Check out pics of the guest arrivals after the jump.

Tyler Perry unveils new studio in Atlanta

By JONATHAN LANDRUM Jr.

ATLANTA (AP) — Tyler Perry unveiled a new multimillion-dollar TV and film studio Saturday on 30 acres in southwest Atlanta.

His renewed commitment to the city came after he once flirted with departing. Perry said he had considered leaving Atlanta for good after neighbors complained about noise and traffic at his old studio in a neighborhood close to downtown.

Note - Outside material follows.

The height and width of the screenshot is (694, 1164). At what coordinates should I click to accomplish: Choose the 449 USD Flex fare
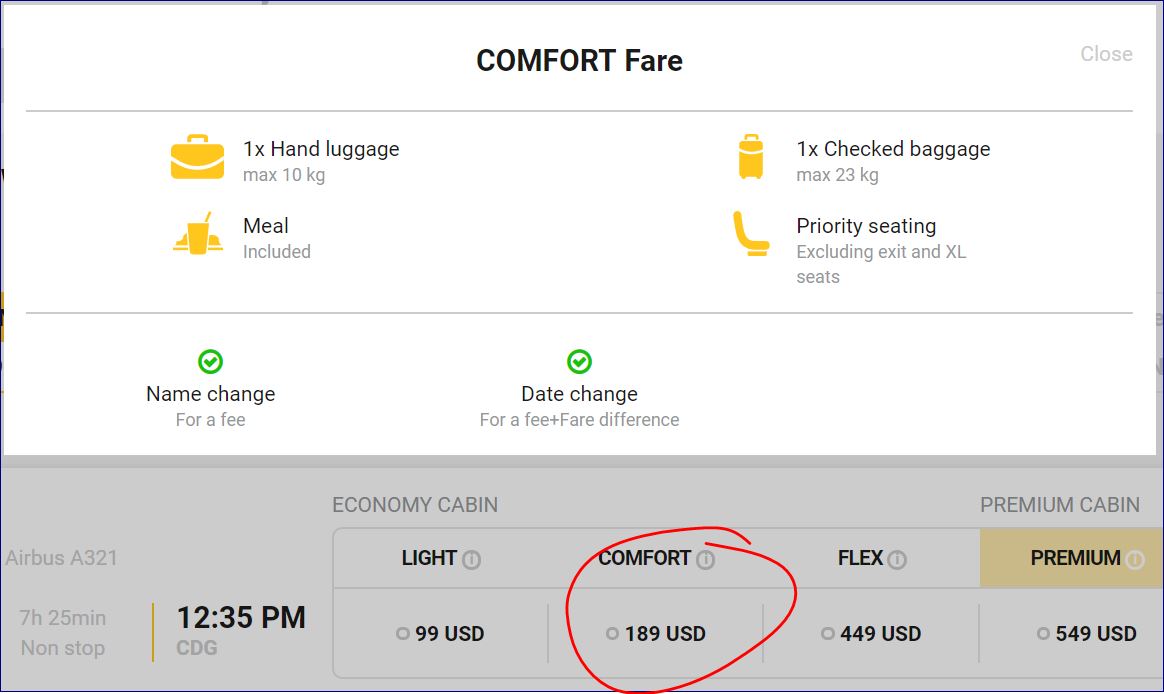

“Even though it was a studio there for 15 years, there was a lot of resistance in everything I was doing,” Perry said in a telephone interview with The Associated Press earlier in the week. “I was thinking about leaving at one point, but this is home for me.”

His new Tyler Perry Studios contains more than 200,000 square feet of studio and office space in an area that once housed Delta Air Lines’ finance, reservation and computer center. It was vacant when Perry found it.

The guest list included Will Smith and his wife, Jada Pinkett Smith, Oprah Winfrey, Forest Whitaker, Hank Aaron and Whitney Houston. R&B singer Mary J. Blige was to perform.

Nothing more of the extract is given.